The short version of his explanation: The key difference between a Runoff Coefficient and a Curve Number is time scale - RC is at an annual scale and CN is at the event scale. Runoff coefficients are derived from annual totals of rainfall and of runoff volume (or depth, if normalized over a watershed). Curve numbers are derived from lots of rainfall vs runoff observations, and describe how much runoff is likely to occur over a single large storm as a function of soil infiltration capacity and antecedent dryness/wetness, and uses a formula that makes adjustments for how much runoff is abstracted by the land surface at the start of the storm. This latter adjustment means that curve number ends up being proportional to runoff, but is not quite the same as a runoff coefficient.
So be sure to look for runoff coefficients to populate the biophysical table, not curve numbers.
And we need to add this clarification to the User Guide.
Thank you for your feedback. May I ask where I can find the runoff coefficients for each hydrologic soil group and each land cover type? Thank you again.
Fabio, that is one of the sticky points of this model, there don’t seem to be general default values for RC like there are CN and other model parameters.

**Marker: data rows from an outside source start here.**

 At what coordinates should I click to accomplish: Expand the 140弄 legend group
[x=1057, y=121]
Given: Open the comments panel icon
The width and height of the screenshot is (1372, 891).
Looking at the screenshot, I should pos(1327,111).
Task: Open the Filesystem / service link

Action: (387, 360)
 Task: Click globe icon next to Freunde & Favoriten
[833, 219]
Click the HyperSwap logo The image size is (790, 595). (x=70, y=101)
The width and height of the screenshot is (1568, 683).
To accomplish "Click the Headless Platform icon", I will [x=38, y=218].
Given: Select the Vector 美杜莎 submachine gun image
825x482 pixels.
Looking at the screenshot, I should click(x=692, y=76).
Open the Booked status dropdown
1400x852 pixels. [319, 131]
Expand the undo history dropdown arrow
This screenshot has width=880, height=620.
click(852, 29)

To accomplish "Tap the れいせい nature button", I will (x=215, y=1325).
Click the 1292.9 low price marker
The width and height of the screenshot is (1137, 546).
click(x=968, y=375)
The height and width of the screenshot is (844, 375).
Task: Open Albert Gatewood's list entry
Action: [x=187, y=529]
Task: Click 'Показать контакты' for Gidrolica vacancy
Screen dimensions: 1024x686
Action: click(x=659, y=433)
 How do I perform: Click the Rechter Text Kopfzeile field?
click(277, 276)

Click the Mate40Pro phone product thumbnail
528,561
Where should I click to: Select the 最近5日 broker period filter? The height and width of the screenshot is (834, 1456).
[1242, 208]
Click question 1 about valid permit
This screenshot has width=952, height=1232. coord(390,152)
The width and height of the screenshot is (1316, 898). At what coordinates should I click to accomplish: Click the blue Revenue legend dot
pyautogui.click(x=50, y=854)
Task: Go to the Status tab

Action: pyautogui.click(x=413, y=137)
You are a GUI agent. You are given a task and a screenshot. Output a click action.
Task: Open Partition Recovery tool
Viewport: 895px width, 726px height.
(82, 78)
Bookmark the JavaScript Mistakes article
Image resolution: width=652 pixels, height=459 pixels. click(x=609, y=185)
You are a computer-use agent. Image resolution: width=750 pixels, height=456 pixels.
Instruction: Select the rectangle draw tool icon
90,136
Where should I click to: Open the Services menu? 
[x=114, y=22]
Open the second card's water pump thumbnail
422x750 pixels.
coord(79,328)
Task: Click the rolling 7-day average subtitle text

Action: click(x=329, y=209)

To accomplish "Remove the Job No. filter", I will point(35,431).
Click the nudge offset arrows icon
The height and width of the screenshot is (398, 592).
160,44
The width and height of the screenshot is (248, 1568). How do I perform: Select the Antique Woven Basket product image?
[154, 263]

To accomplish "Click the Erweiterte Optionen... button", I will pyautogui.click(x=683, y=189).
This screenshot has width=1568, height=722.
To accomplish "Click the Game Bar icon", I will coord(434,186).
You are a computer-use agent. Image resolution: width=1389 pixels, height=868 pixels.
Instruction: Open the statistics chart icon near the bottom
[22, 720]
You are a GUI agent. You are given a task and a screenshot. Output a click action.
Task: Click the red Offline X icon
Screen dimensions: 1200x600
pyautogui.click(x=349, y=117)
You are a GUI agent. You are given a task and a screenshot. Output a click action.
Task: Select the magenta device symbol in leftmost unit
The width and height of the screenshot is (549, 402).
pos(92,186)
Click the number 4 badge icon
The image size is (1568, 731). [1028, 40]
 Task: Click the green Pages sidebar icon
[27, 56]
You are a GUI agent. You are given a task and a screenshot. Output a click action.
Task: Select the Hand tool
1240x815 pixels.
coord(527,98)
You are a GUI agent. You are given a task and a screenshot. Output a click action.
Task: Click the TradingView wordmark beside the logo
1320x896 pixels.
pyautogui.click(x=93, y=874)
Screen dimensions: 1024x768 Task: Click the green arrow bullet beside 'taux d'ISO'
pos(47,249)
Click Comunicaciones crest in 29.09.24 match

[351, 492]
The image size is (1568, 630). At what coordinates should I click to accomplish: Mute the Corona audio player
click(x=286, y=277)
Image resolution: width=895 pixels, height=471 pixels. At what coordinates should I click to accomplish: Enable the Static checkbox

Instead, they are sometimes reported in watershed studies related to the specific study area, if those studies exist, so it is worth looking.
Since i have not used this model in the real world, all i can do is point you to the Data Sources section of the Stormwater chapter of the User Guide, which provides a little bit more guidance. We will work on updating the User Guide with explicit information about the difference between RC and CN, and we’ll dig around to see if there are any example sets of RC values that can be used for reference, or other more practical guidance.
If anyone out there has experience assigning RC parameters for this model, please chime in!